Family is the thing that gets your blood pumping, in anger or in splendid, blissful love. I’m sure everyone can tell stories on both ends of the spectrum. Perhaps it’s my Irish-Scottish heritage, but there have been plenty of days when I wanted to trade in my family. And there was even a period of time when I did not speak to members of my family. Not for weeks. Not for months. But for years. In my case, that wasn’t maybe the most productive use of my time on earth. But it’s part of my path.
Christmastime can really drive home some of the desperate nostalgia we feel for a more cohesive, happier, functional, attractive family. The kind that they show on loop on the Hallmark channel. One of my favorite Christmas movies of all time is The Family Stone. There are some scenes so thick with awkward tension that it still makes me squirm after ten years of watching it. And yet, this is the movie that I come back to every year because it’s real. The subject of discord may be different for each family, but the feelings of dysfunction and frustration are universal. I’ve written before about the 5 different personality types (and their quirks) you can find at family functions if you need a funny refresher on how trying they can be.
It was during that period of time in my life where I was at odds with my parents that I first saw the Family Stone. I saw it in the movie theatre with my now-husband who was not even my then-boyfriend yet. And I balled at the end of the movie. Like wiping my face with falling-apart napkins level crying. My sweet date sat with me until the theatre cleared out so I could try to collect myself. A man and young girl remained in the row behind me. He stood and handed me napkins and said, “Did you lose someone too? I’m so sorry, so did I.” What could I say to that? I felt even worse that I was crying my 23 year old eyes out for my estrangement and this kind man and his daughter were offering me a gesture of comfort in their own time of grief. I just nodded my head.
I promise I’m getting to a point.
Family is not a Hallmark channel movie. The whole reason those movies do so well is because viewers want to escape into a world in which they have gloriously functional relationships with their moms, kind and loving fathers, or gorgeous and successful children who come home every year for Christmas. But sometimes those damn Hallmark movies make you cry your damn eyes out and feel depressed because your family looks nothing like that. Fret not. Your family situation is probably far more common than the myth playing on TV. Embrace your family’s awkward and infuriating and laughable dynamics. You sure as hell aren’t going to change them.
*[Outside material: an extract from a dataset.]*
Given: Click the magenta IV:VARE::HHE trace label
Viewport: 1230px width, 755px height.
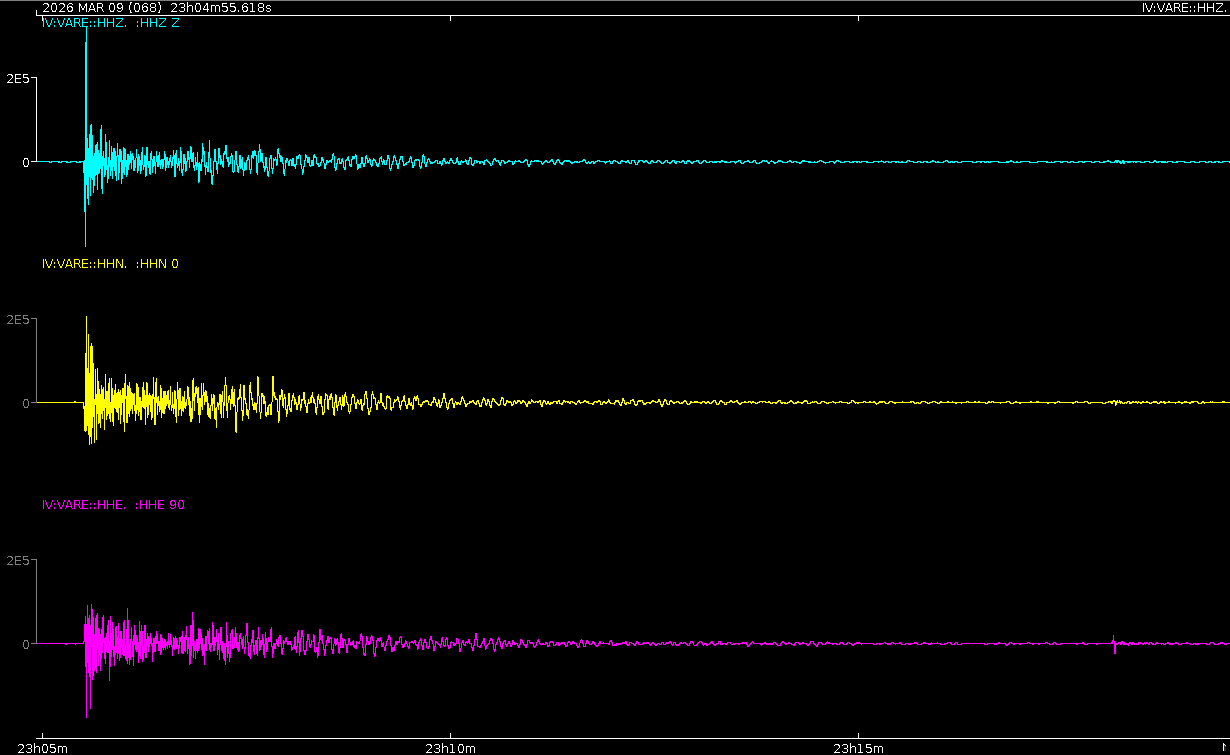Looking at the screenshot, I should coord(113,505).
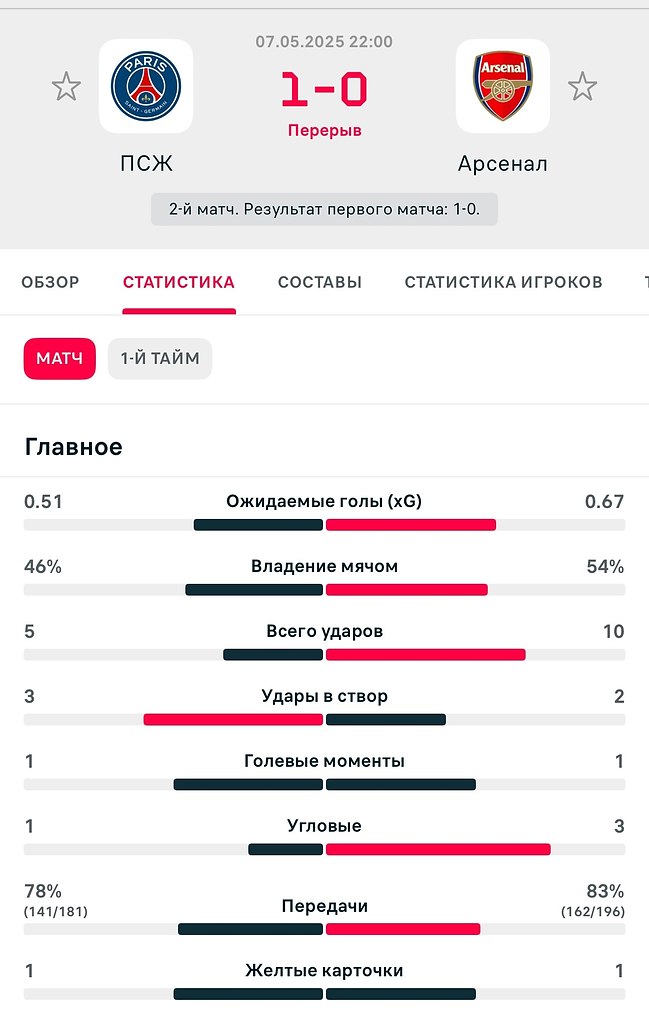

What I have learned over the years is that even if you make friends who become family, there should always be room for your blood family. I mean, what the hell would you complain to your friends about if your family was perfect? I’m not saying they aren’t going to piss you off, or hurt you. But family members are also purveyors of great love and family history and your own personal history. They may not say they love you, you may have to read between the lines, but they do.
Probably one of the greatest tasks of a child is to grow up and transition from being someone’s child, to being an adult who accepts their parents as fellow flawed adults who try and fail at many activities, parenting included.
If you are feeling low that your family doesn’t look like a sappy holiday movie, take heart. Your story is more genuine and hilarious and full of life than any of those movies anyway.
The story that I heard this year that really drove home how long lasting the effects of family love can be comes from a friend of mine. His uncle died 6 years ago. This uncle, Uncle Oly, bought him his first shotgun and taught him how to duck hunt. They did not sit and talk about how much they appreciated each other. They did not discuss the uncle’s indulgence in drink. They did not discuss the family discord of the month. They hunted ducks together using his uncle’s decoys, my friend’s gifted gun and a love for the outdoors together. And as time does, it passed, and so did the uncle. Sadly, at a relatively young age.
That young boy graduated high school, graduated college and moved 3 hours away from his hometown of Eugene to start his first career job. His days no longer absorbed with studying, and with a little extra money in his pocket, he decided to pick up his duck hunting again, still with the original gun his uncle had given him all those years ago.
He found some used decoys posted for sale online and arranged to meet the seller and purchase the decoys. He met with the stranger, looked over the decoys and paid the man. They all had the name “Olson” written on the bottom of them. He asked the seller if his last name was Olson.
The guy told him no, that had been the name of the guy he had purchased the decoys from down in Eugene ten years earlier. Mike Olson was the guy’s name, though he hadn’t gone by that. He had gone by something weird.
“Was it Oly?” My friend asked.
“Yeah, that was his name. How did you know?”
“He was my uncle.”
Those decoys, that made their way to the northern most coast of Oregon and originally belonged to the uncle all those duck hunting years before, were now back in the possession of the boy who learned to hunt with them.
I don’t know any other name for this series of events than divine intervention.
And I don’t know a stronger pull than love.
And in families, there is great love.
Great pain, and frustration and dysfunction. But also great love.
I hope your holiday season is filled with great love. And family. Those are my Christmas wishes for you.